SGA Elections Results are Announced

Words: Sarah Paz

The students of Centennial voted for their local student government association (SGA) and Student Member of the Board on Wednesday, April 24. The voting window ended Friday, April 26 in which 75 percent of students from grades 9 to 11 voted.

On Thursday, April 25, the Howard County Association of Student Councils announced that Reservoir junior Allison Alston won the position of Student Member of the Board for the 2019-20 school year.

On Friday, April 26, the Centennial Student Community page released an announcement stating for each position where there are two candidates, the candidates would share the positions.

Students raised concerns about the results of the election to media specialist Michelle Van Gieson, saying that they couldn’t vote or complete their ballot due to technology issues.

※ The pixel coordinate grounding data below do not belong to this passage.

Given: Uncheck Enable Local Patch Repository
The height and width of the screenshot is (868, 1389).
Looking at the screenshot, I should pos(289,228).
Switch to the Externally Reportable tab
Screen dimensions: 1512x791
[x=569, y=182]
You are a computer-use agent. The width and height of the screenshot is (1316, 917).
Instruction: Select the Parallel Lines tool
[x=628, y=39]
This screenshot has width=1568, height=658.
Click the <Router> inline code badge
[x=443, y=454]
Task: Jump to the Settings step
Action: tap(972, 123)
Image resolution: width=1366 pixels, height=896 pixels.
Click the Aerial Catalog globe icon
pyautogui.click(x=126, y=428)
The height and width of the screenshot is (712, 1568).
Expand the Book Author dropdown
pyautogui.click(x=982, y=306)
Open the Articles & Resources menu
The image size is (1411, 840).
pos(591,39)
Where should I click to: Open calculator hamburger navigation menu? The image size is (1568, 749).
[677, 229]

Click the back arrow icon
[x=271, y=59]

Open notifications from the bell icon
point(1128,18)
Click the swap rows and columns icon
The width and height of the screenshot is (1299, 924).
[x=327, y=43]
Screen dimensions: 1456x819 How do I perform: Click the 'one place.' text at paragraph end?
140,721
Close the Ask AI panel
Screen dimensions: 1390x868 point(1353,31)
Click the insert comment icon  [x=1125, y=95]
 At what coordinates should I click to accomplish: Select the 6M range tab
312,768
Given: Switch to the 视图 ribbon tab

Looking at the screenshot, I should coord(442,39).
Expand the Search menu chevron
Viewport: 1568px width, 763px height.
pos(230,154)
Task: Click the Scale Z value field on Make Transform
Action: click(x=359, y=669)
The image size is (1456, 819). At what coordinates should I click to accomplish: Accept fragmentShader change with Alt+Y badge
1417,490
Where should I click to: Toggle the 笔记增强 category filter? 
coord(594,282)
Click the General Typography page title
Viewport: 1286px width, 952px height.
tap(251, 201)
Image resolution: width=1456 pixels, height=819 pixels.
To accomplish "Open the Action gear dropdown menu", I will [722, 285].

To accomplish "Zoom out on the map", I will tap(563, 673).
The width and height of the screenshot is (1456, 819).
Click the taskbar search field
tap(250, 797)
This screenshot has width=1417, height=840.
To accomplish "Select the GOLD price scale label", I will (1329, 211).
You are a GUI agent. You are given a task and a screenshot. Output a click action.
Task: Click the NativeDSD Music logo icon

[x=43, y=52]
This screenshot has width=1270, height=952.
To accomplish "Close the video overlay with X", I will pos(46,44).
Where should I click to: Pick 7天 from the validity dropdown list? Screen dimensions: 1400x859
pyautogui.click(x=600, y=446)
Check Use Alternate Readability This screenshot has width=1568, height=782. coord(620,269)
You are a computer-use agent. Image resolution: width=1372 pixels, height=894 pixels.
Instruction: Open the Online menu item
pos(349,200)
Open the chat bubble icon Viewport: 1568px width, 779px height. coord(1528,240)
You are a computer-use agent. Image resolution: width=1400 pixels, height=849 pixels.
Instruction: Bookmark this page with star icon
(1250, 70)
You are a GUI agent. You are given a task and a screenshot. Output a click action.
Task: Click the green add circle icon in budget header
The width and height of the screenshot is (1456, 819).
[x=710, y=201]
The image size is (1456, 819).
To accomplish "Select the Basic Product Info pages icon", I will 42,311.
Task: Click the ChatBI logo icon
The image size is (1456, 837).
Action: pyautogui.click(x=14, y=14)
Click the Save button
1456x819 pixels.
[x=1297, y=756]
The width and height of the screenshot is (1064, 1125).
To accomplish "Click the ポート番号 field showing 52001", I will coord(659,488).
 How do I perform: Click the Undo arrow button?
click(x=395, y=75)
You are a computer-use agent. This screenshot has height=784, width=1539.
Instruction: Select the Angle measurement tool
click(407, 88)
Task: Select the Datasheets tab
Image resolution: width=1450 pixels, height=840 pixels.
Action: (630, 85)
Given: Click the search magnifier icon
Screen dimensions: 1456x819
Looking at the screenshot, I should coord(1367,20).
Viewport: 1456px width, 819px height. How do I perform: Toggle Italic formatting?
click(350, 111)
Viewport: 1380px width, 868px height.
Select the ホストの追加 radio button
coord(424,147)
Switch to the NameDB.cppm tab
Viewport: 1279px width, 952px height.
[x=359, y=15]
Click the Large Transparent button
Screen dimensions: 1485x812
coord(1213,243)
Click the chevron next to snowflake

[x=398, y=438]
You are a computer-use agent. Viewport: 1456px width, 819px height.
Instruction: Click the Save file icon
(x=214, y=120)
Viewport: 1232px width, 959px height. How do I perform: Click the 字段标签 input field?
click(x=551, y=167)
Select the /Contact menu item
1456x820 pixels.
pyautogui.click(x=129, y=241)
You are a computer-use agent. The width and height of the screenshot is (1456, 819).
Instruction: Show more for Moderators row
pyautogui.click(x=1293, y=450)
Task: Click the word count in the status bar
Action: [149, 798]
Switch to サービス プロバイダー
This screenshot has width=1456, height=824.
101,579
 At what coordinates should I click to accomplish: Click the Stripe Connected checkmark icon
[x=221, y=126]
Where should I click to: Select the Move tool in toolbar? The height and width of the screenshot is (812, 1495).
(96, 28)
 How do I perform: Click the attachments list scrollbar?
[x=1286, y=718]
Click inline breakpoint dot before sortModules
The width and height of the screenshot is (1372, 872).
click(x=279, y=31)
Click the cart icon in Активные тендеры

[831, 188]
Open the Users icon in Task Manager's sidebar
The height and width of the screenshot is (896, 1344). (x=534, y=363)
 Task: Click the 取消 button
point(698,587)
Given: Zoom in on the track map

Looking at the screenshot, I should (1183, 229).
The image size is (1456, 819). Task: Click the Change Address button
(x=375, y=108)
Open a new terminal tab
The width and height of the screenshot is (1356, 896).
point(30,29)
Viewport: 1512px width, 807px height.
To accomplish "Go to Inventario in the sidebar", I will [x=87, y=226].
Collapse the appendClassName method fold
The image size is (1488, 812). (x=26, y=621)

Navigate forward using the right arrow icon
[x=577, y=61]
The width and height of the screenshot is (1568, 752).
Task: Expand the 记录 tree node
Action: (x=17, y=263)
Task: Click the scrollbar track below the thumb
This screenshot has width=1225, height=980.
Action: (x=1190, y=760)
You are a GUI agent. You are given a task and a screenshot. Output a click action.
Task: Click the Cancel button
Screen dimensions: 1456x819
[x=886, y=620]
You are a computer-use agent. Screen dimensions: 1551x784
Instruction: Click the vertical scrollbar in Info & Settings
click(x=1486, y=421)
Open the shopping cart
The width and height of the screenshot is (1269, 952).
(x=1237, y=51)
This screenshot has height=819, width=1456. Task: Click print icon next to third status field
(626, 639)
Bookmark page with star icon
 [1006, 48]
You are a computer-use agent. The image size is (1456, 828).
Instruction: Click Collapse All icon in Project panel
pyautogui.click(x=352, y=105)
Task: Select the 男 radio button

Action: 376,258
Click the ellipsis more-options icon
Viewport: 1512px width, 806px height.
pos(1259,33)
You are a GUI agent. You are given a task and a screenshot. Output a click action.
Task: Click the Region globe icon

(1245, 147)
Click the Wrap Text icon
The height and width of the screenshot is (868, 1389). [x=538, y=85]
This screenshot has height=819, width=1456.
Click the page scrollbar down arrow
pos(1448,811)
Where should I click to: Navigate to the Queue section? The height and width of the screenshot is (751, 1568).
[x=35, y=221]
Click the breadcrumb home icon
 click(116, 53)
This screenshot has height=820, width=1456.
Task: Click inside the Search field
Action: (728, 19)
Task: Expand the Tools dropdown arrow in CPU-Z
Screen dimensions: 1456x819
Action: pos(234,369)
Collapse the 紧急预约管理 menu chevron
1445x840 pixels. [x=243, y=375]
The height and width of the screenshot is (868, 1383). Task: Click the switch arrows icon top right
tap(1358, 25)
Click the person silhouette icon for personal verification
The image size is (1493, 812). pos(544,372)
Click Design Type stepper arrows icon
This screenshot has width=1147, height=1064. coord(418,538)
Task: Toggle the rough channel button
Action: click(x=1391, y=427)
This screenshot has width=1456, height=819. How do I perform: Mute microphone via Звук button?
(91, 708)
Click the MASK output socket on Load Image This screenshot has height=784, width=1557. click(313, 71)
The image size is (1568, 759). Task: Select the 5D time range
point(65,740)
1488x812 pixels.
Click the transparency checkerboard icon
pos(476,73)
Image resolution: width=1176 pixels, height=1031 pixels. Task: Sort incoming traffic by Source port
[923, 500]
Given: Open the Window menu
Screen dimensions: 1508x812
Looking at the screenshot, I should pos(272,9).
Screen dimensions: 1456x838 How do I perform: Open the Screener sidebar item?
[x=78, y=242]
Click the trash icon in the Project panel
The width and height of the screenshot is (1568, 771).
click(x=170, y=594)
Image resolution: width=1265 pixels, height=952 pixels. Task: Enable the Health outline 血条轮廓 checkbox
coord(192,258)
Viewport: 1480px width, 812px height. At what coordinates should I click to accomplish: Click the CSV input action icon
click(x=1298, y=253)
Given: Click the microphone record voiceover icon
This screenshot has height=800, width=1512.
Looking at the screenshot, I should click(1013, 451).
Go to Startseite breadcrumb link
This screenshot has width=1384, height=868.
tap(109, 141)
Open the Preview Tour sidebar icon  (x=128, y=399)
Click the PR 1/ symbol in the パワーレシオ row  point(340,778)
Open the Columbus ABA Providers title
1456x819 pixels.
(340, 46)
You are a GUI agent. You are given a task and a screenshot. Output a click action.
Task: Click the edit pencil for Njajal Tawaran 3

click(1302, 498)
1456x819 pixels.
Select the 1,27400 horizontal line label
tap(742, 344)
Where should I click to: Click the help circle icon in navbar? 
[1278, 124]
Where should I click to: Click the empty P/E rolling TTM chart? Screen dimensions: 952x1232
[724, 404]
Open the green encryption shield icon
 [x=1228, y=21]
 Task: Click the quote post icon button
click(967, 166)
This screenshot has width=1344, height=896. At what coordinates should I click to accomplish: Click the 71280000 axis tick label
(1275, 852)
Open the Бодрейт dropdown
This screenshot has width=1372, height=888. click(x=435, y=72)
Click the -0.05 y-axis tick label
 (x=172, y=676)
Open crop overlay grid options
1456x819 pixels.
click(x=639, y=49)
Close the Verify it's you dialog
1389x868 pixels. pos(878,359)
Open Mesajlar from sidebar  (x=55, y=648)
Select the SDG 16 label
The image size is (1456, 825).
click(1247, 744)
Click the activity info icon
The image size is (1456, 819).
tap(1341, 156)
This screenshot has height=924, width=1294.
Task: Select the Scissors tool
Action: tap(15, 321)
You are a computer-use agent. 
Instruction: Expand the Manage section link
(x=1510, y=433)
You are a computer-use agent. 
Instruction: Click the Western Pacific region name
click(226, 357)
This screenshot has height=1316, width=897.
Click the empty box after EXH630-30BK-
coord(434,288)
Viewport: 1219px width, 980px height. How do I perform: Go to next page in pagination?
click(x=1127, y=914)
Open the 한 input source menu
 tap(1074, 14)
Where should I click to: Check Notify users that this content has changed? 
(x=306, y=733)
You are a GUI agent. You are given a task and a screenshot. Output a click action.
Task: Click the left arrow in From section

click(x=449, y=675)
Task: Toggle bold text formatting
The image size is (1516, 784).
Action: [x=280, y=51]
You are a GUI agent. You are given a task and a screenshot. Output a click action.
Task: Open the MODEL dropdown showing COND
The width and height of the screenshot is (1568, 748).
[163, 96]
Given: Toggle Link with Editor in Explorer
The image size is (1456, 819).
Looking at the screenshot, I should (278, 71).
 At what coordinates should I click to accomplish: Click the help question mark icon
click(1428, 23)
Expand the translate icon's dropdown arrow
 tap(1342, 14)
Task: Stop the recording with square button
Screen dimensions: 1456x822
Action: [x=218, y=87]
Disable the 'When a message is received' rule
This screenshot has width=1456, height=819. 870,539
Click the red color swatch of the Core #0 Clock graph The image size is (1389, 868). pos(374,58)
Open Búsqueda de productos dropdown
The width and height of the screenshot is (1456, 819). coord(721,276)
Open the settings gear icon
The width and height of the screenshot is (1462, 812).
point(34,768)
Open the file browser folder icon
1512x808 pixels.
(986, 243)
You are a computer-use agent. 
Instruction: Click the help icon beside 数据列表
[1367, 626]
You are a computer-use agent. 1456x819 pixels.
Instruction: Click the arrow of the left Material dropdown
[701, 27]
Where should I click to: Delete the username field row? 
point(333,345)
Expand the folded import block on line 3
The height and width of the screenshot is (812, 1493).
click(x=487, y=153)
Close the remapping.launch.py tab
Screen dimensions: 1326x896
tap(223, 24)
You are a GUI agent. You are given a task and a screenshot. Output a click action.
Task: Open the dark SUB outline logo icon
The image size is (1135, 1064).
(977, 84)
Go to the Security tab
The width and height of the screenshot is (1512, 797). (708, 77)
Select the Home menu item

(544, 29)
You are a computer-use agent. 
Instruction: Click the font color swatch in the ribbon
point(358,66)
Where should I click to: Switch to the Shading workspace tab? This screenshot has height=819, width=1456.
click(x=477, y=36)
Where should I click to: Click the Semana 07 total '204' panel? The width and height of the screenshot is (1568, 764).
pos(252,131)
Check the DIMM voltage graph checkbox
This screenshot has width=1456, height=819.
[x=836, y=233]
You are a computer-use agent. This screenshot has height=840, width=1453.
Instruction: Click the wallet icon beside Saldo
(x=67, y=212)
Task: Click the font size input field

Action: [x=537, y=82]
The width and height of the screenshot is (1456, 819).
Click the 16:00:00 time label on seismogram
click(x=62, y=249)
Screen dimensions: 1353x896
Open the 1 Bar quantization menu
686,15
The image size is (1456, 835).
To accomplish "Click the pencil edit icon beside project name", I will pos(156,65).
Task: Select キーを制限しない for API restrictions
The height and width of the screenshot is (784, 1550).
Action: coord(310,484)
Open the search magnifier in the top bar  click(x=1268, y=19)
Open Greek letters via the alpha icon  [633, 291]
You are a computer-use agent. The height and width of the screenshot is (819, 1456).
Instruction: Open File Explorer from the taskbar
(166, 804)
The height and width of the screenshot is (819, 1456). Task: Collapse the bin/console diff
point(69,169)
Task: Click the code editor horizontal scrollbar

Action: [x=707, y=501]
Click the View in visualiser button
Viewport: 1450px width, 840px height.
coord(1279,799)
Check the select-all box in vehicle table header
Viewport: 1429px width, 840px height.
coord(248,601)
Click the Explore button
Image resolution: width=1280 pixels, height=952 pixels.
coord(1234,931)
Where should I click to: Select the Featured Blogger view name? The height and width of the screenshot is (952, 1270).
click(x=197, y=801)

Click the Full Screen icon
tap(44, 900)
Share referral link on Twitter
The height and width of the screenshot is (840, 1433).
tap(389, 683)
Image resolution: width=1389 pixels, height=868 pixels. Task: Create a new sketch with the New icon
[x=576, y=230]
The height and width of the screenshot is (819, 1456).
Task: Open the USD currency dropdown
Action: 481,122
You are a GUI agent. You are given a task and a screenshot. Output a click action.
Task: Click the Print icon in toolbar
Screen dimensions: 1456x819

“Some students alerted the folks in charge of the SGA of this issue, so we knew these missing votes were not all intentional,” said principal Cynthia Dillon.

During the voting window, the internet network faced issues, resulting in 85 students not fully completing their ballot. Some students were unable to vote for certain positions which led administrators such as Van Gieson and Dillon to believe the technology issues affected the credibility of the election.

“At that time, out of the 926 ballots cast (including 85 incomplete ballots), one race had a single vote difference, one race had a 5-vote difference and one race had a less than 30-vote difference,” Van Gieson remarked in an email interview. “When Mrs. Dillon and I looked at the incomplete ballots Friday after school, just completing those ballots could change the outcome of the election of all 3 races in either direction.”

Knowing that those few ballots could change the course of the election, the administration considered a new plan of action.

“Some of the options [Dillon] suggested were to re-open the voting window and to ask the 85 students with incomplete ballots if they wanted to complete their ballot,” Van Gieson explained.

In response, she reopened the ballots temporarily, extending the voting window from Monday, April 29, to Wednesday, May 1 at 12:16pm. Twelve additional students voted.

“By Wednesday, 5/1, when the ballot closed again, the margins for the two very close races had widened by a few votes and the third race’s margin had gotten smaller,” said Van Gieson.

The 85 students who left an option blank were contacted by Mrs. Van Gieson to determine whether they left the option blank due to technology problems or they intentionally didn’t cast a vote. The administration allowed the students to cast a vote on a paper ballot.

To determine the winners of this election, the school decided to follow the guidelines issued in the Maryland Association of Student Councils, which states that the candidate has to win by 50 percent and an additional vote.

On the afternoon of May 1, after a week of waiting, the final results of the Centennial SGA Election were revealed. Christopher Lidard was elected to the position of president, Anika Huang was elected as vice president, Ally Paik was elected as corresponding secretary and Cissy Wang was elected as recording secretary.

These results remain uncontested. Some results of the election such as vote counts aren’t typically released as public knowledge.

“Unlike what happens in the ‘real world,’ we don’t typically announce the tally of school elections such as this one. The reasons for this have to do with the social [or] emotional impact these results could have on our young people… You are putting yourself out there and essentially asking your peers to tell you how they feel about your abilities or you as a person,” Dillon said.

“The SGA is vital for fostering student participation and student voice within the school experience,” she concluded. “As we look forward to next year and years to come, it’s important we work to ensure all student groups are represented and that our SGA is a vibrant and integral part of the fabric of our school culture.”